▶ [Short task] Find every line of the data that contains the string "accomplish" and copy each of those lines.

^^^^^^^^^^^^^^^^

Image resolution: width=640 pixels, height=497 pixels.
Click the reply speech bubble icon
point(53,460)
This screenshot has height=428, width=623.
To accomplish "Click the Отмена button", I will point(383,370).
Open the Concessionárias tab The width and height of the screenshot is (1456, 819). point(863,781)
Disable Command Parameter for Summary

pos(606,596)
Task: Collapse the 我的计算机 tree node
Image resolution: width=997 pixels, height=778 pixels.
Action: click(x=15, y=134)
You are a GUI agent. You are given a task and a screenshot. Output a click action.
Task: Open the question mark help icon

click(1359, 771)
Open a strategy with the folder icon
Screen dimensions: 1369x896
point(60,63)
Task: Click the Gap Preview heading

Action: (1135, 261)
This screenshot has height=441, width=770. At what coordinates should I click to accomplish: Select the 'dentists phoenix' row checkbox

^^^^^^^^^^^^^^^^

▶ [Answer to this problem]
To accomplish "Click the Отмена button", I will point(383,370).
This screenshot has height=441, width=770. At what coordinates should I click to accomplish: Select the 'dentists phoenix' row checkbox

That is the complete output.